I don’t do highly technical stuff, but you certainly can use this as a leverage to charge a bit more than your standard rates. Nuclear physics is a serious business. If you’re an expert in this subject, they’d have less reason not to hire you. Although in the end, it depends on how much they care about quality. Please bear in mind, that agencies would typically offer lower rates compared to direct clients.
You will need to know (or at least guesstimate) how much progress on average can you make in an hour. Then you’ll need to determine what is the acceptable hourly wage for you. Let's say you can make 4 runtime minutes of progress per hour, give or take. And you consider 35 USD as a liveable hourly wage. That means 35/4 = 8.75 USD per runtime minute. As I said before, you can bump this rate up if the content is highly technical and requires true expertise in order to make a coherent subtitle translation.
Regarding the time estimate to finish up a subtitling assignment, I’ll just quote a couple sources.
From Subtitling: Concepts and Practices (Jorge Díaz-Cintas, Aline Remael) – Chapter 2: Professional ecosystem.
It is rather challenging to ascertain exactly how long it takes, on average, to subtitle a standard-length film of some 90 minutes. The time invested will depend on factors such as the density of the dialogue, the editing of the scenes and number of shot changes, the terminology employed, the cultural references mentioned and the overall difficulty of the topic, as well as on the practitioner’s experience and expertise. Under normal circumstances, dealing with a film containing some 1,000 to 1,200 subs, the spotting can take around two days, and the translator is given between four and seven days to produce the TL subtitles, with an extra couple of days to conduct the QC.

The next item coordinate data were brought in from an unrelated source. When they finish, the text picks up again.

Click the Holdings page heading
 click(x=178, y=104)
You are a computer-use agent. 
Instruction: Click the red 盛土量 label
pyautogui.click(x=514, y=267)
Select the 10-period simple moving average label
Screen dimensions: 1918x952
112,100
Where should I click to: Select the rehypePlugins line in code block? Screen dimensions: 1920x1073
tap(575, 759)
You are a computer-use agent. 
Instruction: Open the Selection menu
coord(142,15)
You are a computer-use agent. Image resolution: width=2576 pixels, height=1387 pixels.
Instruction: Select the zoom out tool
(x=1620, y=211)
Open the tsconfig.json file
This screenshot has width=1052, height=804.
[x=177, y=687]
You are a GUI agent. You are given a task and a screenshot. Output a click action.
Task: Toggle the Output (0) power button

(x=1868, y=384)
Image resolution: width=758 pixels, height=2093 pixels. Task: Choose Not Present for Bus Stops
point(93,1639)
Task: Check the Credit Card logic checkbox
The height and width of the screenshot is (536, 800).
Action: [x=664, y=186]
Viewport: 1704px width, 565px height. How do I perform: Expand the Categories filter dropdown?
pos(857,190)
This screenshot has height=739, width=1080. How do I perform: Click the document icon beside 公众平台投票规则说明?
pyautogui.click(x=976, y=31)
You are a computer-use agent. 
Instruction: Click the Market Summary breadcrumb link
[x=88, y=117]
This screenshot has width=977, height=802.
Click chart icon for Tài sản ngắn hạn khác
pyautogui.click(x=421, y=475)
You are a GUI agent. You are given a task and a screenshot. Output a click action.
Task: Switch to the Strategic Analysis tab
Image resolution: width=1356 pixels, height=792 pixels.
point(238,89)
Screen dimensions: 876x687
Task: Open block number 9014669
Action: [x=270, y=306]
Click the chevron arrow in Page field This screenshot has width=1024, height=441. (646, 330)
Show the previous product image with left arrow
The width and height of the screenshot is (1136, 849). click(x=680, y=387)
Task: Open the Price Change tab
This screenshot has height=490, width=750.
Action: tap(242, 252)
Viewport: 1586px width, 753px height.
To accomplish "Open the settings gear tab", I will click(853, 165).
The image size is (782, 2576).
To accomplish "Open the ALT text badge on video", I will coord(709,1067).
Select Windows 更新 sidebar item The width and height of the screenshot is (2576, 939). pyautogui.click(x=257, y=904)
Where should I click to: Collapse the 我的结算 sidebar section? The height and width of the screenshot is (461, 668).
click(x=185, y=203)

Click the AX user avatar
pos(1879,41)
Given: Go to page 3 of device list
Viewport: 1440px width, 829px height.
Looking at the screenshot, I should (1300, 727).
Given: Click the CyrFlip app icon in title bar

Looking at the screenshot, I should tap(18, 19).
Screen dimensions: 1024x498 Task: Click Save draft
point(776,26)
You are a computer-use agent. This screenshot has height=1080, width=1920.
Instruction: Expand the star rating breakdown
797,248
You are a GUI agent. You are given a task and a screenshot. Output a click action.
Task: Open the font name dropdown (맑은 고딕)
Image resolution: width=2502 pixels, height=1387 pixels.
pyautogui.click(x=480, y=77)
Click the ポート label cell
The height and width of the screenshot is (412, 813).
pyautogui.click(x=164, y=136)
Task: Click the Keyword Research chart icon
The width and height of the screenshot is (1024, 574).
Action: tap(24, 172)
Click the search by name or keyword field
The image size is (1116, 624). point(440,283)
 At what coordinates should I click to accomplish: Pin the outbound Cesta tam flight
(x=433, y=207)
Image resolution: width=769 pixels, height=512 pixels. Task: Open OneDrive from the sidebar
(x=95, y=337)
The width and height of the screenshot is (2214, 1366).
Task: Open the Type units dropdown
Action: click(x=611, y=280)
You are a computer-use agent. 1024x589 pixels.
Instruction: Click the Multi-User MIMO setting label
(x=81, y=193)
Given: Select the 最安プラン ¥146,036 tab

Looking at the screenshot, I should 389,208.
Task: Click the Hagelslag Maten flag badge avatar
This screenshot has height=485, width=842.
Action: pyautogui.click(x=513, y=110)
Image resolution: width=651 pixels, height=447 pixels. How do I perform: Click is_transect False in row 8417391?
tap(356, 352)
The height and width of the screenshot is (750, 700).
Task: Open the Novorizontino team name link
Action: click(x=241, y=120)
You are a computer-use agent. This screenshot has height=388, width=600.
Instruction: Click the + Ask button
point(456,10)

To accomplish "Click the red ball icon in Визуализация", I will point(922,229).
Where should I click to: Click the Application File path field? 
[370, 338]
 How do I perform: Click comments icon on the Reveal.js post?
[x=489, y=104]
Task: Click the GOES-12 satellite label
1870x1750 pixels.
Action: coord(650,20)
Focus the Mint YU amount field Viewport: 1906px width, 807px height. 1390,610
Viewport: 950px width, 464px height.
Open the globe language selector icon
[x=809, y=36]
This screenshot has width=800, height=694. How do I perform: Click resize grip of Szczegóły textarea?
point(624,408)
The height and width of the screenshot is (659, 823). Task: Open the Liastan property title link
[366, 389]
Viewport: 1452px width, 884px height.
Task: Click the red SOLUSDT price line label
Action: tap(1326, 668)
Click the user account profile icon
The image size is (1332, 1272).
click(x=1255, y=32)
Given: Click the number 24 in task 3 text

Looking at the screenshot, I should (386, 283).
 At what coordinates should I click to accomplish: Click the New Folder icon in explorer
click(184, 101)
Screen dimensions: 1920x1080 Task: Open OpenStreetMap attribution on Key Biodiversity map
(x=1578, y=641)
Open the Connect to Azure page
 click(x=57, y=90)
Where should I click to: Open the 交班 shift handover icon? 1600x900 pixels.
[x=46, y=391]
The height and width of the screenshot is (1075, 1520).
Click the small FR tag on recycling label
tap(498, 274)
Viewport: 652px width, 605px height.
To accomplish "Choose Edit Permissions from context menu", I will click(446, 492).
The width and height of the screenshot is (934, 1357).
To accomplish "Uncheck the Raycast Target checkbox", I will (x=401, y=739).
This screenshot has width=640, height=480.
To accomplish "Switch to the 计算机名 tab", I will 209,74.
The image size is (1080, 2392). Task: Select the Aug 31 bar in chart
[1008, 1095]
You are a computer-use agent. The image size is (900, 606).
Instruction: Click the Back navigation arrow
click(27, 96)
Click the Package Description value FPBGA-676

From Audiovisual Translators Europe (avteurope.eu) – Wannabe section.
Subtitling
Documentary or hour-long episode of a TV series (52 min): 1 week
Feature-length film (100 min): 2-3 weeks
…
In reality the actual work can be done significantly faster than this (and clients will be quick to point this out!), but keep in mind that as a freelancer you always have a lot more work to do than just the translating that you actually get paid for. The work load is sometimes difficult to predict. Most of us do our own bookkeeping, we have to deal with tax authorities, communicate with clients, apply for new jobs, plan our work, do proof reading, manage our software and so on. Some jobs are more difficult than others and may require many hours of extensive research. What this adds up to is that nobody can translate effectively 8 hours a day, 5 days a week, so you shouldn’t expect to be doing that.